Dallol se halla en la depresión de Danakil, al norte del triángulo de Afar, una región desértica rodeada de cordilleras donde, literalmente, el suelo se rompe. En el triángulo de Afar comienza el Rift de África Oriental, una fractura producida por la separación de dos placas tectónicas, la africana y la somalí, que se extiende casi cinco mil kilómetros desde Yibuti hasta Mozambique. Allí la corteza terrestre es excepcionalmente delgada y el magma se afana en abrirse camino a través de fisuras y volcanes, y ocurren fenómenos extraordinarios, como la apertura, en pocos días en 2015, de una grieta de medio kilómetro de longitud y sesenta metros de profundidad. El Rift de África Oriental constituye la línea de puntos por la que, se cree, se desgajará el cuerno de África y donde se formará un nuevo mar, y se trata del único lugar en el planeta donde podemos observar el proceso en la superficie.
Además de su interés geológico, la grieta africana también representa un enclave fundamental para la paleoantropología. La formación del Rift produjo las condiciones idóneas para la conservación de restos óseos, entre ellas una gran cantidad de sedimentos y de ceniza volcánica, y los numerosos hallazgos de especies posiblemente emparentadas con el Homo Sapiens llevaron a considerar la región como la cuna de la humanidad. Enfocando, de nuevo, en el triángulo de Afar, encontramos los yacimientos donde descansaban varios de los ejemplares de primates bípedos que nos han permitido establecer una genealogía de nuestra especie, entre ellas Lucy y Ardi, las representantes más famosas de los Australopitecus Afarensis y los Australopitecus Ramidus. Preciosas individuas que ya caminaban erguidas, pero que conservaban, sobre todo Ardi, la agilidad para moverse entre los árboles.
Este triángulo, una de las zonas habitadas más cálidas del planeta, guarda más peculiaridades aún, y retomamos aquí el camino hacia Dallol.
A la depresión de Danakil se llega atravesando una cota ajena, la del nivel del mar.
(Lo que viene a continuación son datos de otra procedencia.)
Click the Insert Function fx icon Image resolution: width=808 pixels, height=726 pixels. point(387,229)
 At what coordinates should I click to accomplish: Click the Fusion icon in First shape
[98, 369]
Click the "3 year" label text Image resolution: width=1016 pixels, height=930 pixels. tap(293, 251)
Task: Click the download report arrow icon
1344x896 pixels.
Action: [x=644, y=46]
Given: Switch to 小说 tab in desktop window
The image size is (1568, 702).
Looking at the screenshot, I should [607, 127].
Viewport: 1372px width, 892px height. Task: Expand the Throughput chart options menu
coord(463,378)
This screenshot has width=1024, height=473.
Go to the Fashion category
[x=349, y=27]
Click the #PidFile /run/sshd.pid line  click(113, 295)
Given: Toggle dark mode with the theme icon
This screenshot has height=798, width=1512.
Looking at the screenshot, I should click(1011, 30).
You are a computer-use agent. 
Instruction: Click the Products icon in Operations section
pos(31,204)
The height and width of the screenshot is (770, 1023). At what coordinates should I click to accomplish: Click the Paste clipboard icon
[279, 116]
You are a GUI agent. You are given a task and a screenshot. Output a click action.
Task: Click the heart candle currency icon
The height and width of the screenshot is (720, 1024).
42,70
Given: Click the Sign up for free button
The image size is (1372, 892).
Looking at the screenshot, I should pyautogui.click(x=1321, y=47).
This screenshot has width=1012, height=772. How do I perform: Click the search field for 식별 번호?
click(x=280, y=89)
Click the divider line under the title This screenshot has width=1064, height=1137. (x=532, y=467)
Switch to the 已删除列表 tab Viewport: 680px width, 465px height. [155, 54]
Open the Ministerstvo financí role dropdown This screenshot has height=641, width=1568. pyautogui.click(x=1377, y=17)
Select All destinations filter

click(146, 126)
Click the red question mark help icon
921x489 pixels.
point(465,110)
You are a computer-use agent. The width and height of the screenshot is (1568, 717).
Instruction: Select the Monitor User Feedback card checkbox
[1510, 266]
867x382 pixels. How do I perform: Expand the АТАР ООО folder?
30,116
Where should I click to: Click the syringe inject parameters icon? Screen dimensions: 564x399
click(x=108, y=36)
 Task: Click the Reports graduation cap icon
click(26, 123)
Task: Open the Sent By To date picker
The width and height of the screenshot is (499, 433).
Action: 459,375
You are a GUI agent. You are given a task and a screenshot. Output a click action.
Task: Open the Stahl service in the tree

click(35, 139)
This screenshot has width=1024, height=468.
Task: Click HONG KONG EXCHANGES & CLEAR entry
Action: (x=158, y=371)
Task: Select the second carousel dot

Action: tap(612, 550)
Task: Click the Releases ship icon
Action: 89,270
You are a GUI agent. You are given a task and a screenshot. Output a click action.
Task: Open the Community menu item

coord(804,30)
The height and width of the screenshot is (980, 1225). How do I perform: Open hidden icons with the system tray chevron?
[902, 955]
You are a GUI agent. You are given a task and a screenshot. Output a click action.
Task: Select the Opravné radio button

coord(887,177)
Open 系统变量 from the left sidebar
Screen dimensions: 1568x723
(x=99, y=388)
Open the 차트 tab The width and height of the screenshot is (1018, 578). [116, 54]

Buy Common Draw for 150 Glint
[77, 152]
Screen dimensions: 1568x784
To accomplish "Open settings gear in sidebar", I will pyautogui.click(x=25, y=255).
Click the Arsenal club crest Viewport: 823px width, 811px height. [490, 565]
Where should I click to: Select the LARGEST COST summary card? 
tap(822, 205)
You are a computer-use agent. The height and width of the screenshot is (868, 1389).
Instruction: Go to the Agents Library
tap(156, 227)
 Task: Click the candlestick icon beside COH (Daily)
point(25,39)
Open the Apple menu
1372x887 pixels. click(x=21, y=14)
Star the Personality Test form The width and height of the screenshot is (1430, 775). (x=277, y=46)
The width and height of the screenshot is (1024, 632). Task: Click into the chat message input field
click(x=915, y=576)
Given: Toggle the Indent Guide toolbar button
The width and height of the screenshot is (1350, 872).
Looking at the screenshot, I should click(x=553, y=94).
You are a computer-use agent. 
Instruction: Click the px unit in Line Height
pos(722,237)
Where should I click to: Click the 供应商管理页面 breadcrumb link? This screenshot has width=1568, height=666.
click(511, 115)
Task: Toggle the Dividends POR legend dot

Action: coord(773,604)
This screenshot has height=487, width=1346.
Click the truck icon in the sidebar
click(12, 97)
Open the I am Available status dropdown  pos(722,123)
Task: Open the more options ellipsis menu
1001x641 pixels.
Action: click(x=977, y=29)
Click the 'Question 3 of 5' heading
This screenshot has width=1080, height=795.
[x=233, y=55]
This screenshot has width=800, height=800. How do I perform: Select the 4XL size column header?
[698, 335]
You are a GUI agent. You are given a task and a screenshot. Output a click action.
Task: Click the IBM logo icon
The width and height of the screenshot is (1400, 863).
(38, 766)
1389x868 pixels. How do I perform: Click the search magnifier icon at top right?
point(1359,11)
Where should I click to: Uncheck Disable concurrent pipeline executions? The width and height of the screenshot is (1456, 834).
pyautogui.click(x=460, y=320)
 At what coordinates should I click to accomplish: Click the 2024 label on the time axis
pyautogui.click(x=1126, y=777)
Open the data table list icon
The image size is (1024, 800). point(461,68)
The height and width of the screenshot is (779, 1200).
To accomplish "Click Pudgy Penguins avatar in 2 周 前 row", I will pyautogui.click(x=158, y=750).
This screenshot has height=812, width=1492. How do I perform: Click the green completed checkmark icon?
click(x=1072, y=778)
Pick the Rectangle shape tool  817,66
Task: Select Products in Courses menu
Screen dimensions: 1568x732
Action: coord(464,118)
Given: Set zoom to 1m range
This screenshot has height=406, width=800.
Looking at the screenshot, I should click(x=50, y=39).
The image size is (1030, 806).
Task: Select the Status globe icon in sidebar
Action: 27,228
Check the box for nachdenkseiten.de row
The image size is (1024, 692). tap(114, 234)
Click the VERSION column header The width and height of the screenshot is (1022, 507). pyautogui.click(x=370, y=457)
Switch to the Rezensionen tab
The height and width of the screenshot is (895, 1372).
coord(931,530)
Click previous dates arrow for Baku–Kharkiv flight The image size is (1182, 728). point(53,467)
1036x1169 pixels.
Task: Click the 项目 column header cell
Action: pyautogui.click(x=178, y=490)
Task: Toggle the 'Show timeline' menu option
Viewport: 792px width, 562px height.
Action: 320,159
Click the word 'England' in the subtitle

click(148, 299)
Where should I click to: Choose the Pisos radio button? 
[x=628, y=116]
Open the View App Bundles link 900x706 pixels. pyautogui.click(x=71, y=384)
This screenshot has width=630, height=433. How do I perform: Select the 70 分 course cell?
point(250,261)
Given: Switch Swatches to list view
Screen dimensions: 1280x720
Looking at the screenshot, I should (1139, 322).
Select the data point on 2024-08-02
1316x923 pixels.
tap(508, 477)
Algo que en realidad es habitual, porque mirar el mar con el agua por las rodillas nos sitúa a medio metro bajo el nivel del mar, pero en Danakil hablamos de hasta ciento veinte metros. Además, bajo la áspera superficie de la depresión se hallan enterrados entre uno y dos kilómetros de sal. Hace miles de años este desierto salino era un brazo del Mar Rojo, que se cerró debido a la actividad volcánica. La sal fue cristalizando y acumulándose al evaporarse el agua, y hoy forma un salar de unos 120 kilómetros de longitud por 30 de anchura. Nada crece allí, ni hierbas buenas ni malas y, a excepción de los vencejos, unas nubecillas de mosquitos diminutos que nos picoteaban los días sin viento y un zorro que visitó el campamento de madrugada, los pocos animales que vimos estaban muertos.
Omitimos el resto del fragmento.